Waarom smaakt kraanwater anders in elke provincie?

Je drinkt een glas water in Groningen en merkt: het smaakt anders dan thuis. Misschien frisser, misschien juist wat zwaarder of met een rare nasmaak. Waarom smaakt kraanwater niet overal hetzelfde, terwijl de kwaliteit toch overal goed is? Het antwoord zit in de herkomst, samenstelling én behandeling van het water.

Niet elke regio tapt uit dezelfde bron

Waterbedrijven gebruiken drie soorten bronnen: grondwater, oppervlaktewater en duinwater. Elke provincie gebruikt een andere mix. Zo komt het kraanwater in Limburg vooral uit de diepe bodem, terwijl Zuid-Holland vaker rivierwater gebruikt dat flink gezuiverd moet worden.

Dat verschil proef je. Grondwater bevat meer opgeloste mineralen doordat het door verschillende aardlagen is gefilterd. Oppervlaktewater is gevoeliger voor invloeden van buitenaf, zoals temperatuurverschillen of verontreiniging.

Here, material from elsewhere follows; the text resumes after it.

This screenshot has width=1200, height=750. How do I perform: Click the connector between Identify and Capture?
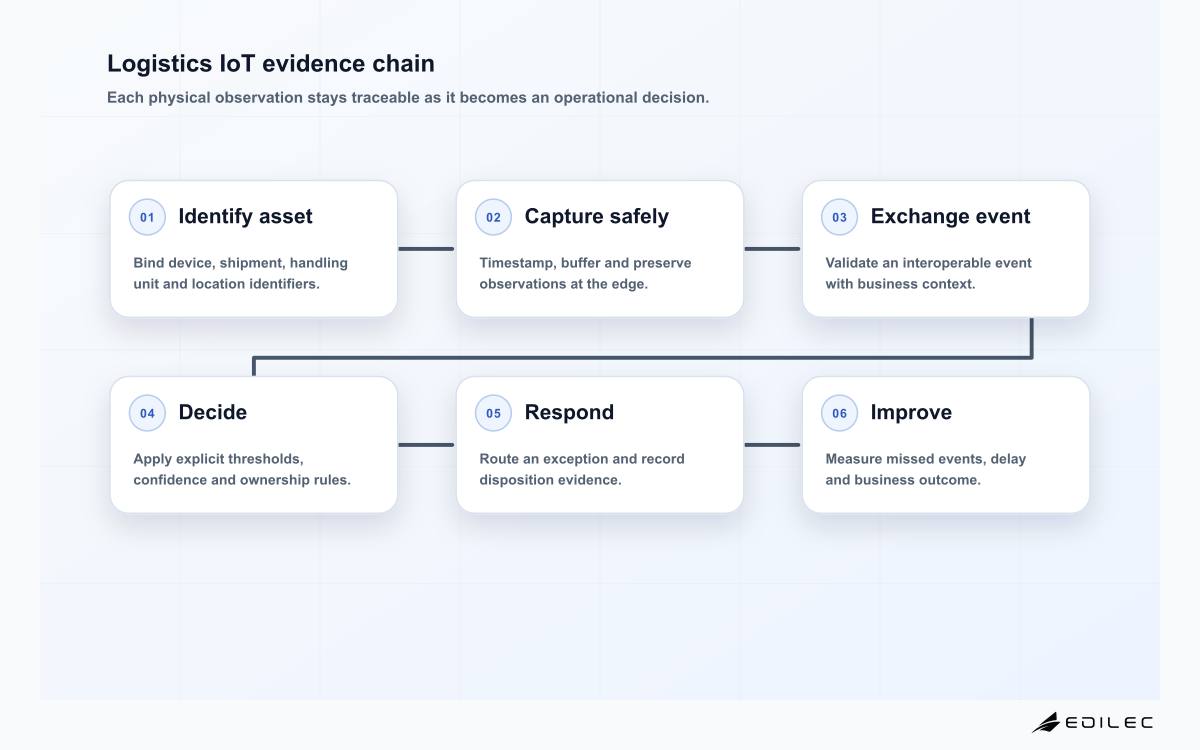pyautogui.click(x=427, y=248)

Duinwater zit daar qua eigenschappen een beetje tussenin.

Mineralen geven smaak

Wat jij proeft in water? Dat zijn vooral de mineralen. Calcium, magnesium, kalium en natrium bepalen hoe zacht of hard het smaakt. Water met veel calcium en magnesium noemen we ‘hard’. Dat heeft vaak een iets scherpere, soms wat bittere smaak. Zacht water bevat minder van deze stoffen en smaakt daardoor milder.

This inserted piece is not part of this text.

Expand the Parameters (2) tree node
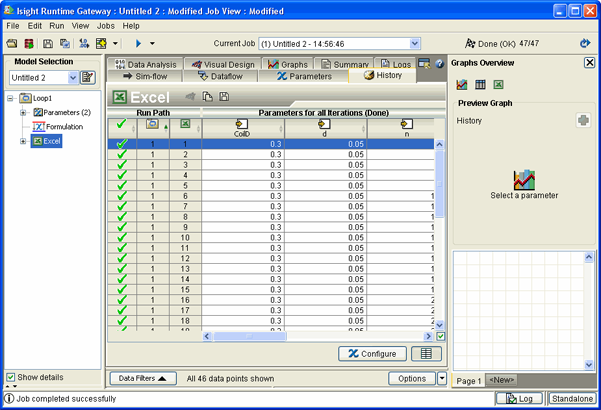 click(23, 113)
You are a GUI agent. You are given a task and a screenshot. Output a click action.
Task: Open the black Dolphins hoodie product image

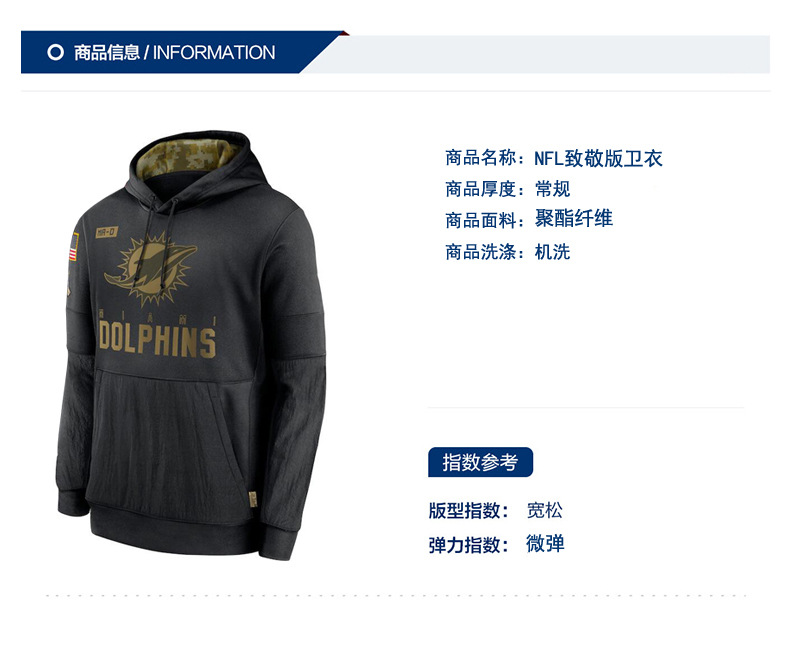(191, 345)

Omdat de verhouding van mineralen per regio sterk verschilt, smaakt ook het water uit de kraan nergens precies hetzelfde.

blije man drinkt glas water

De bodem beïnvloedt wat je proeft

Water legt een weg af voordat het uit jouw kraan stroomt. Tijdens die reis door de bodem neemt het allerlei stoffen op. Komt het water bijvoorbeeld door een kalkrijke ondergrond? Dan neemt het meer calcium op. En dat maakt het harder – en smaakvoller voor wie daar gevoelig voor is.

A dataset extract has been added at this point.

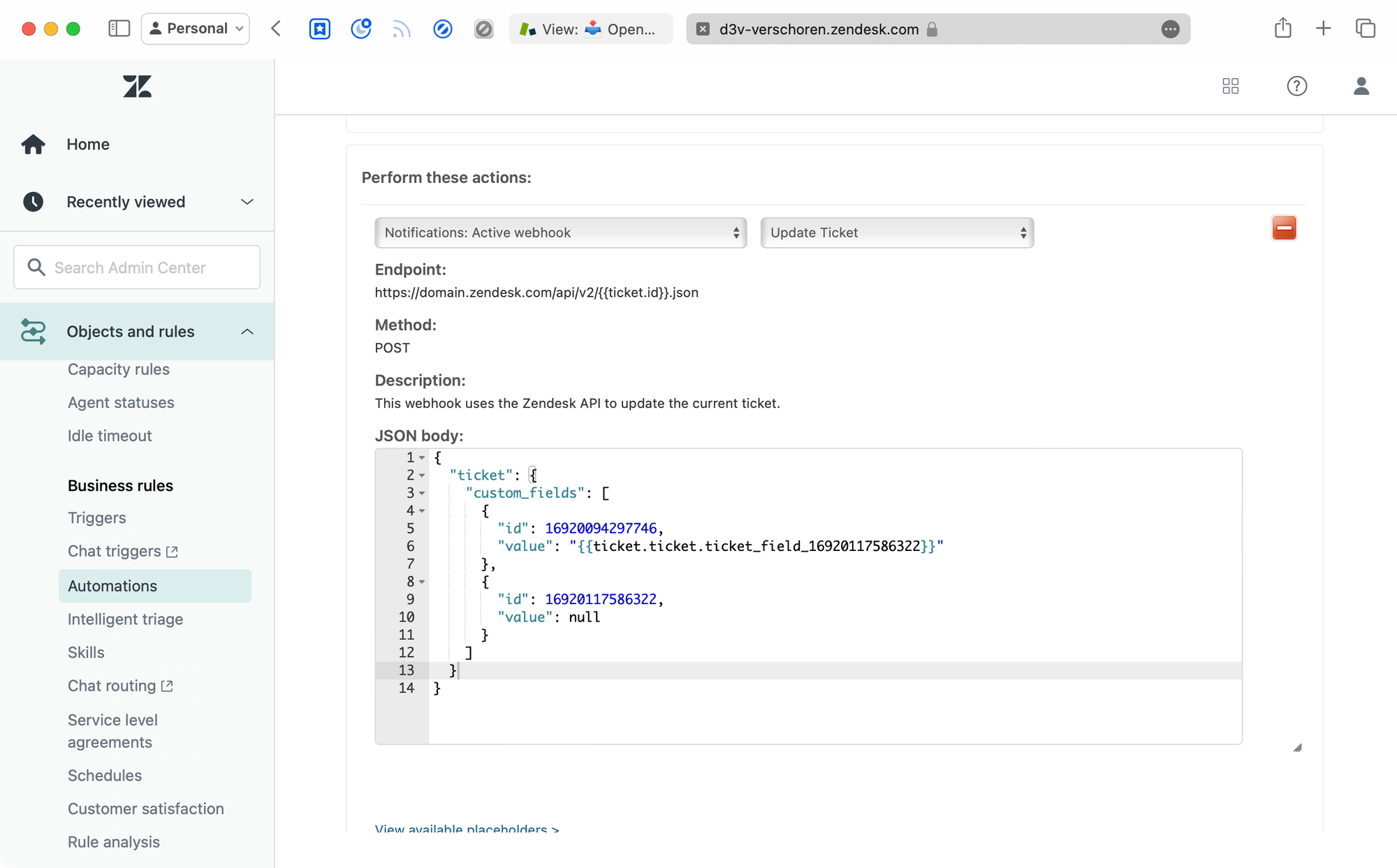Open the user profile icon
The width and height of the screenshot is (1397, 868).
[x=1361, y=86]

Ook sporen van ijzer of mangaan kunnen invloed hebben op de smaak. Zelfs als ze grotendeels verwijderd worden bij de zuivering, blijven kleine restjes soms merkbaar.

Van Utrecht tot Overijssel: het verschil zit in de details

Elke regio heeft zo z’n eigen watertype. In Utrecht staat kraanwater bekend als zacht en goed in balans. In Groningen en Overijssel smaakt het vaak harder. Noord-Hollanders merken dat ook, vooral bij het zetten van koffie of thee. En op sommige plekken proef je een zwavelachtige of metaalachtige ondertoon. Klein verschil, maar toch duidelijk voor wie erop let.

Het zuiveringsproces maakt het af

Ook het proces bij het waterbedrijf zelf telt mee. Ze gebruiken technieken als beluchting, filtratie, ontharding en desinfectie. Sommige bedrijven kiezen voor een andere aanpak per locatie, afhankelijk van het soort bronwater.

Bij Vitens bijvoorbeeld zie je dat goed: zij leveren water aan meerdere provincies, maar passen hun zuivering aan op het type grond en de lokale omstandigheden. Daardoor smaakt het water uit een kraan in Gelderland net anders dan dat in Friesland, ook al komt het van hetzelfde bedrijf.

Tijdelijke smaakverschillen

Soms verandert de smaak tijdelijk. Bijvoorbeeld als het waterbedrijf tijdelijk overstapt op een andere bron door droogte of vervuiling. Ook onderhoud aan leidingen of het spoelen van een waterreservoir kan invloed hebben. Je merkt het vaak niet eens, maar gevoelige drinkers proeven het meteen.

Wat bepaalt de smaak van jouw kraanwater?

  • De bron: grondwater, oppervlaktewater of duinwater
  • Het mineraalgehalte, vooral calcium en magnesium
  • De samenstelling van de bodem
  • Het zuiveringsproces van het waterbedrijf
  • Tijdelijke invloeden zoals onderhoud of bronwissel

Proef je streek uit de kraan

De kwaliteit van Nederlands kraanwater is overal hoog. Maar de smaak? Die verschilt. Door de bron, de mineralen, de bodem én het zuiveringsproces krijgt water een eigen karakter. Dus de volgende keer dat je ergens anders een glaasje drinkt, weet je: je proeft niet zomaar water – je proeft de streek.